The chain roller...........
Yes, the rubber roller had departed. Leaving only the journal bearing for the chain to hit against, and I knew already that that was close to collapse.
Satisfied that it was the cause I continued. But it's one of those nagging noises, intermittent depending on the roughness of the road and position of the throttle, and worrying even when you're fairly certain of what it is.
After the Zimbabwe border, some way along the road to Masvingo, the noise appeared to reduce. I couldn't really explain that in my mind but had an idea. So when I stopped at the picnic place I remembered to check, and found that the poor old bearing had indeed also departed, leaving only the bolt, which is further away from the chain, so contacts it less.
I removed the whole lot In Masvingo and now all the noise has gone. Hope it'll be OK. I've read of other owners removing it all together and not reporting problems.
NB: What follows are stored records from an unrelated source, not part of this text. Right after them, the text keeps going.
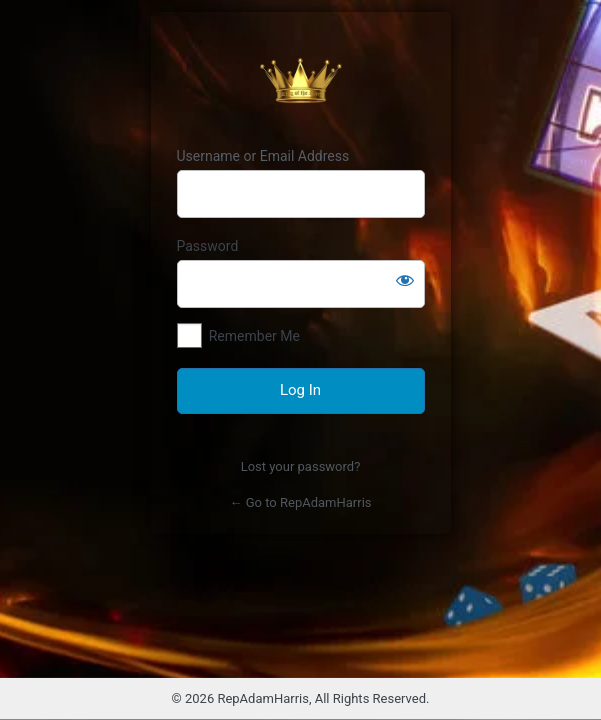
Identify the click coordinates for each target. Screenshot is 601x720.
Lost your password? (301, 466)
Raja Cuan (301, 80)
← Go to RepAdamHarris (301, 502)
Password (208, 246)
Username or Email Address (263, 156)
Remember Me (254, 336)
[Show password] (405, 280)
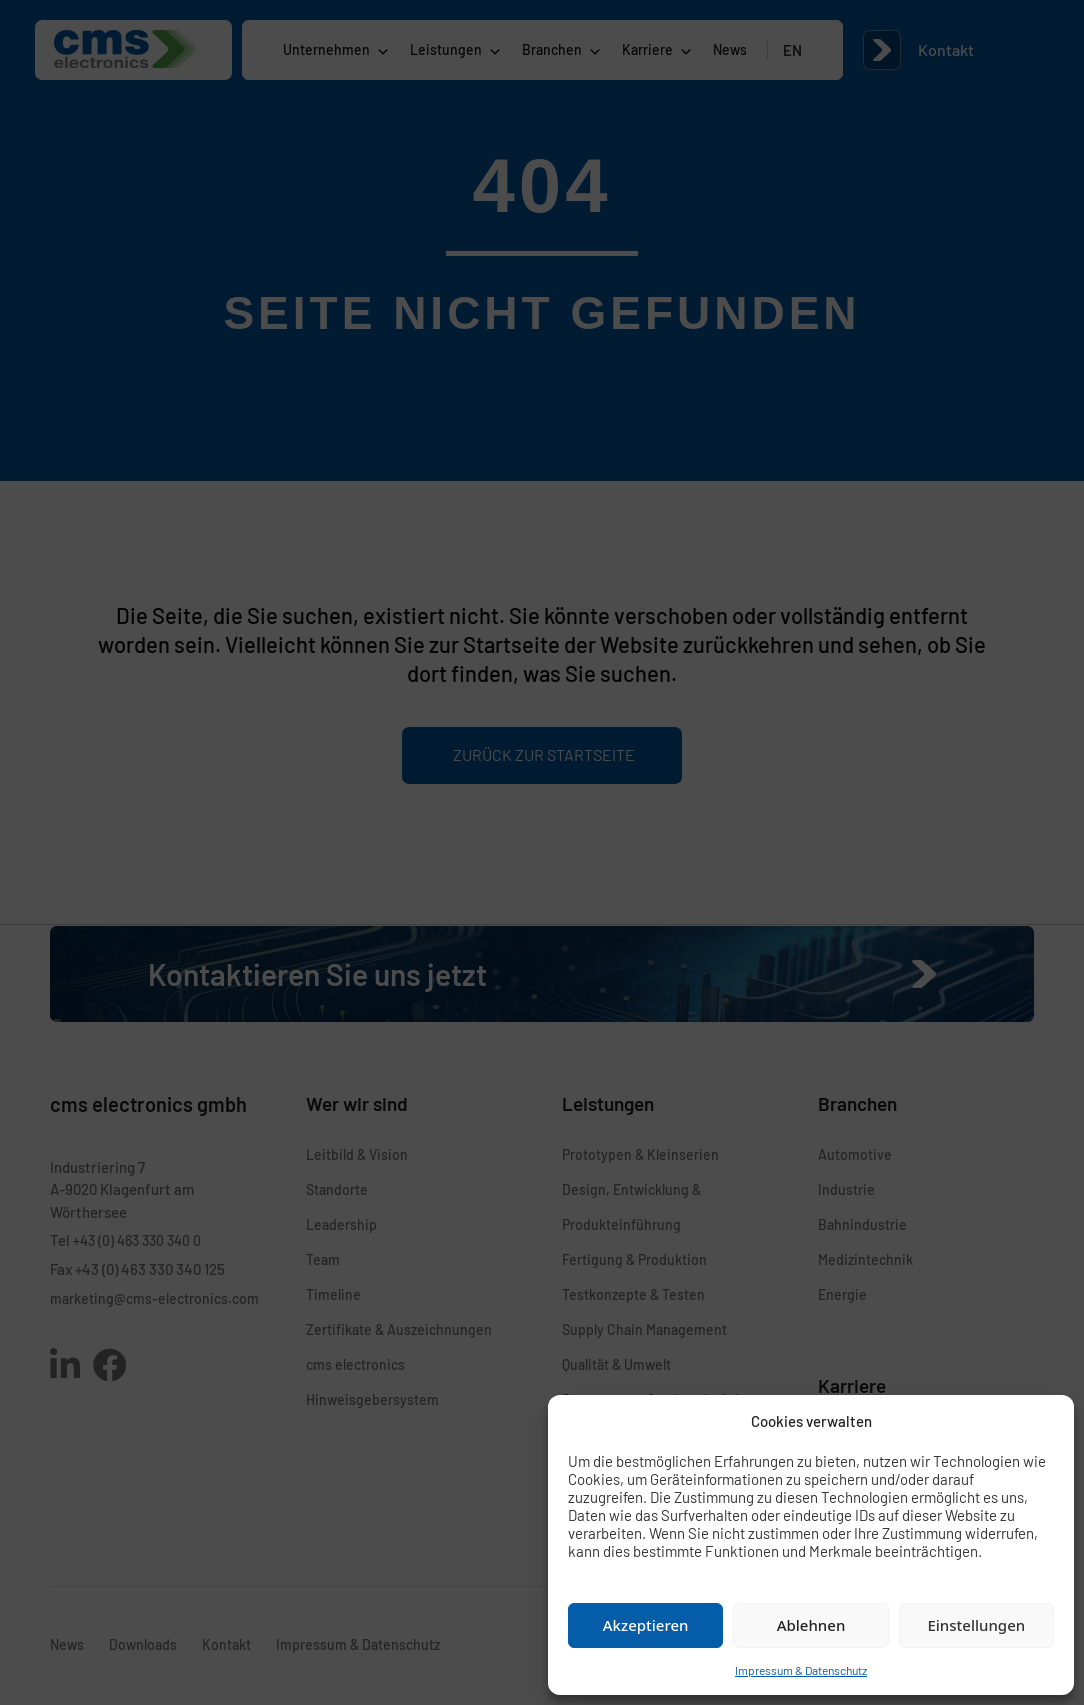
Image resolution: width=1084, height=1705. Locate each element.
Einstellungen (976, 1625)
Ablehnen (811, 1625)
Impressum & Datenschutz (801, 1670)
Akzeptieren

But just in case, in a shop way back in Kigoma (Tanzania) I think it was, I found stacks of car and lorry suspension-bushes of all sizes. I bought two that may fit on the bolt, without the bearing, perhaps continuing to offer the chain some guidance. They're made of quite hard plastic so may be OK without the bearing for a while.
This is Africa, so we'll see, if I decide to fit them.
Finally, the roller-coaster bit is trying to fit things in (like keeping this site up to date) with the electricity supply. There are major improvements being done (I'm told) at the power stations in this part of the country, so electricity is only on, roughly, during the hours of darkness. Since I've been here there's been none between about 7am and 9 or 10pm. Hope things get better!